Files are stored in three different repositories, depending on the average size of the files and how frequently they change.

name location contents
archive HDD stores image files from multiple scans of different Encyclopedia Britannica editions
kp1 Google Shared Drive kp stands for Knowledge Project. This repository is number 1 because it contains the OCR files used in the first phase of production. We also store images, information, and records here.
kp2 GitHub This repo contains the output of the OCR process and everything that follows in creating the TEI master files. It also includes derivatives, metadata files, code, and analytics.

Processing sequence

We number certain folders used in the process of creating the master files for digital editions, to show their position in the Knowledge Project workflow. Their names and functions are given below:

repository foldername function
kp1 1-afr-project ABBYY FineReader has a proprietary compressed folder structure for storing its OCR data. See 1-afr-project Folder.
kp2 2-page-docx We save our OCR results in Word's docx format, with text from one printed page per file.
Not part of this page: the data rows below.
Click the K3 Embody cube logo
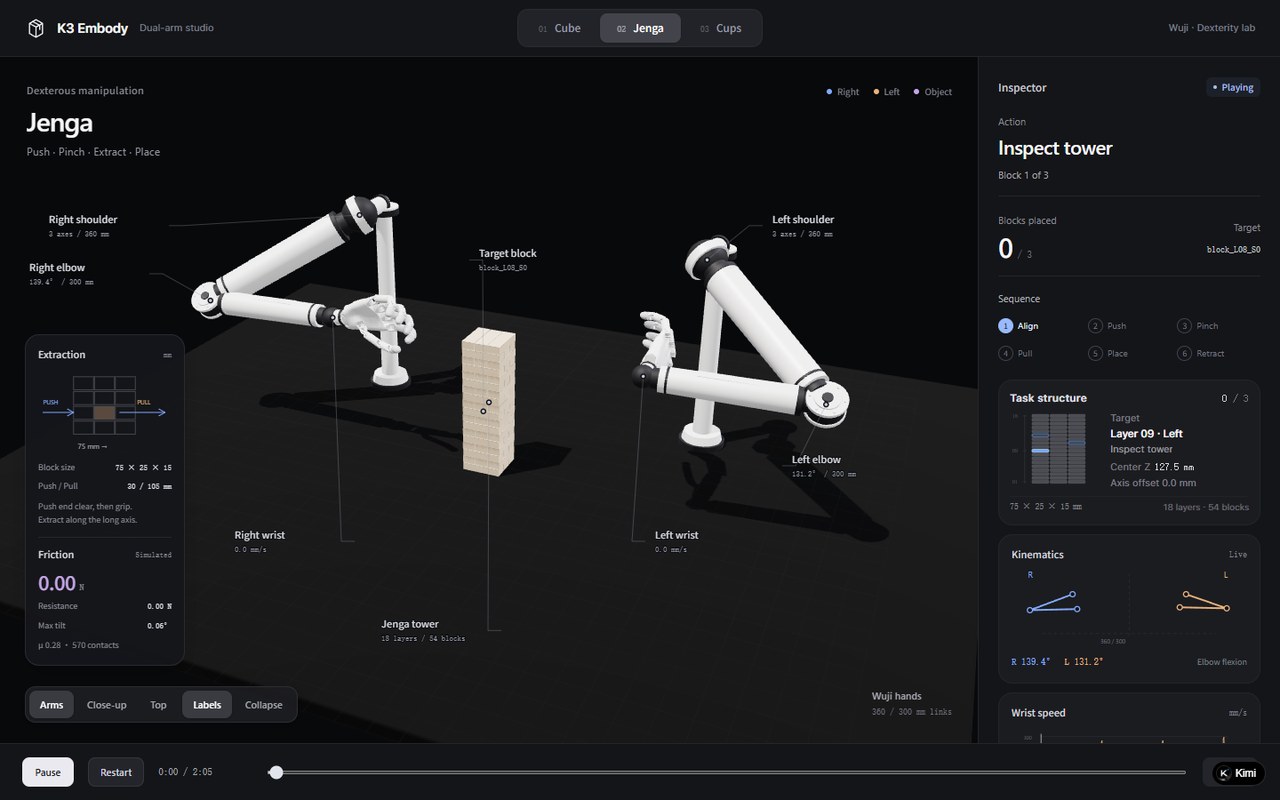The height and width of the screenshot is (800, 1280). [x=36, y=28]
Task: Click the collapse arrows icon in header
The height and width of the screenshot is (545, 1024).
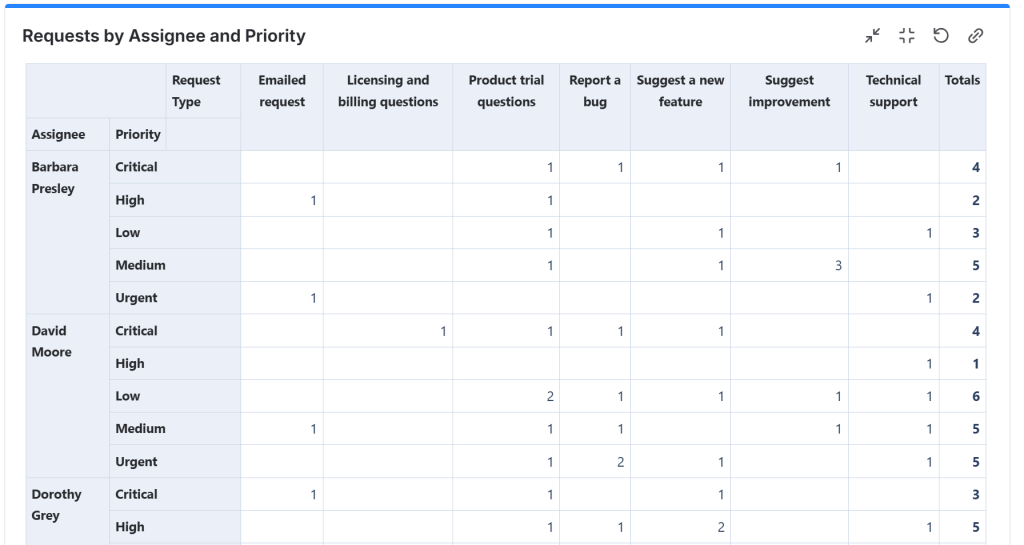Action: pos(873,36)
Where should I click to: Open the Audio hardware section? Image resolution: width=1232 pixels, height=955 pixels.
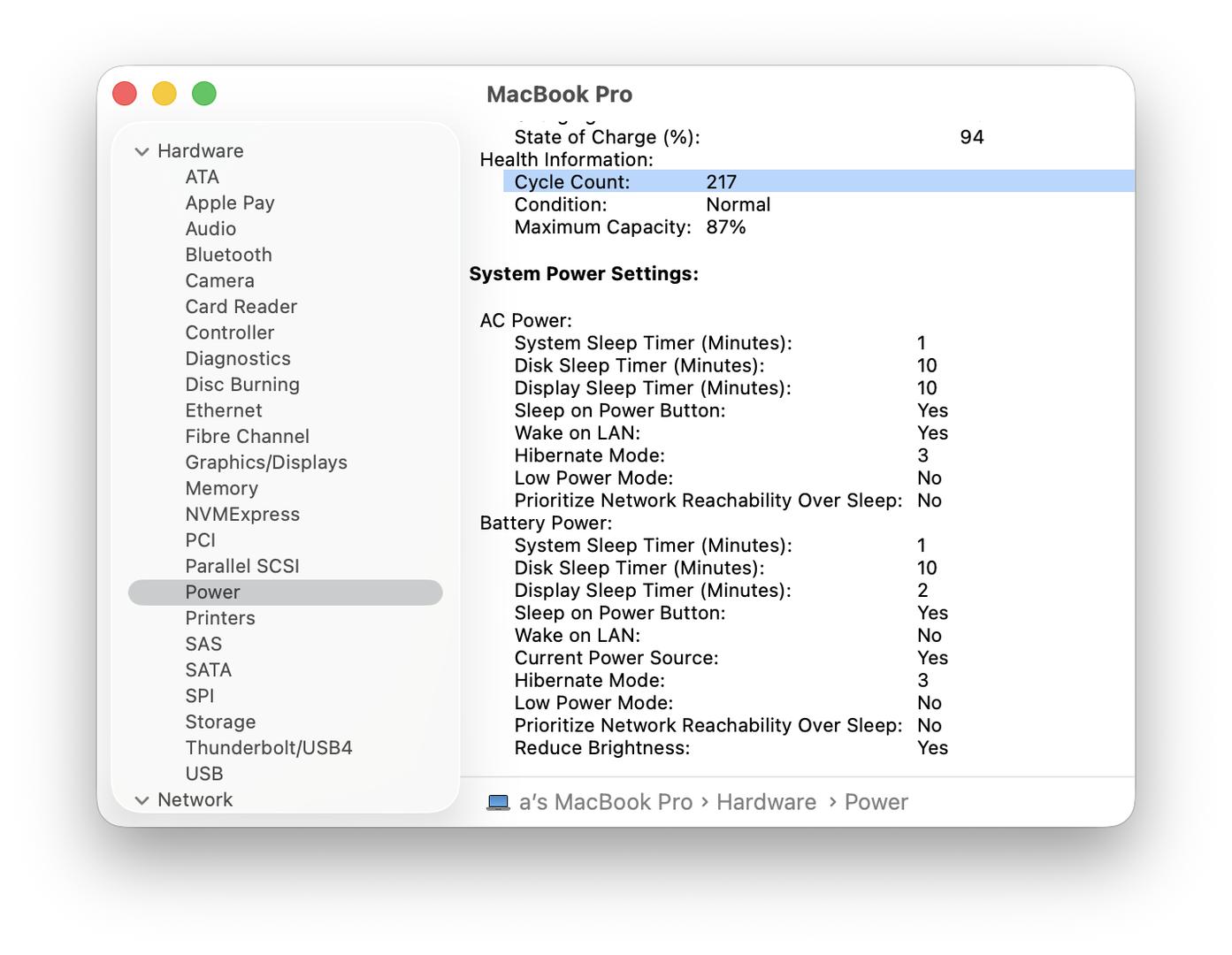210,229
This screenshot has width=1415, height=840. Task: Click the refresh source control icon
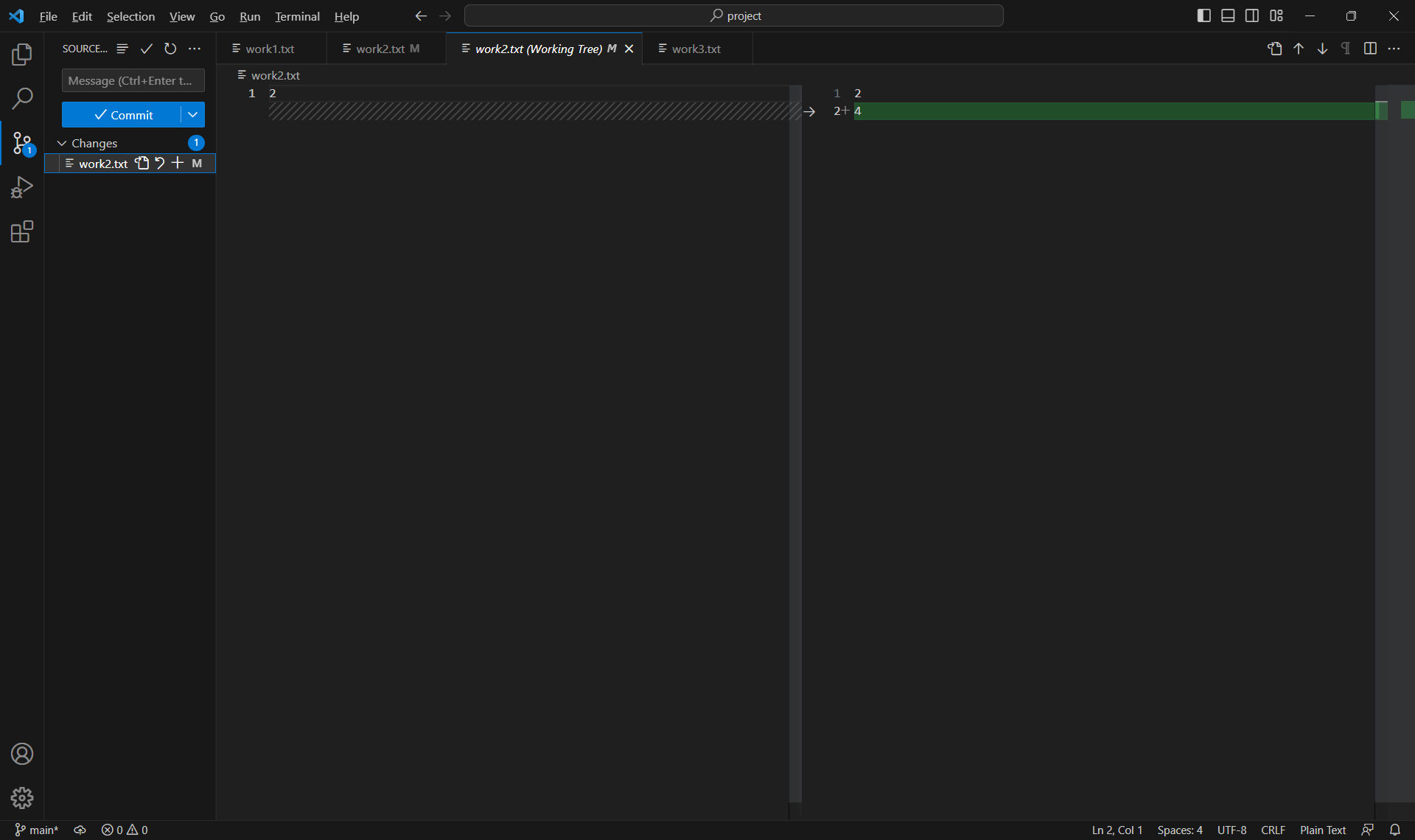[x=170, y=49]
See 2-page-docx Folder.
kp2 3-page-tei Each docx file is transformed into the TEI format as a page file, with each files containing text from one printed page. See 3-page-tei Folder.
kp2 4-entry-tei The TEI page files are combined and segmented into entry files, with each file containing a single, complete entry. See Convert Pages to Entries
kp2 5-entry-md Each entry file is processed by HIVE which auomatically generates subject headings for the file and outputs them as a csv file. These entry metadata files are stored here.
kp2 6-master-tei We use Python to import the subject terms from the 5-entry-md files into the TEI Header of the 4-entry-tei files. The result is a properly-encoded TEI file with relevant subject headings for every entry in the EB.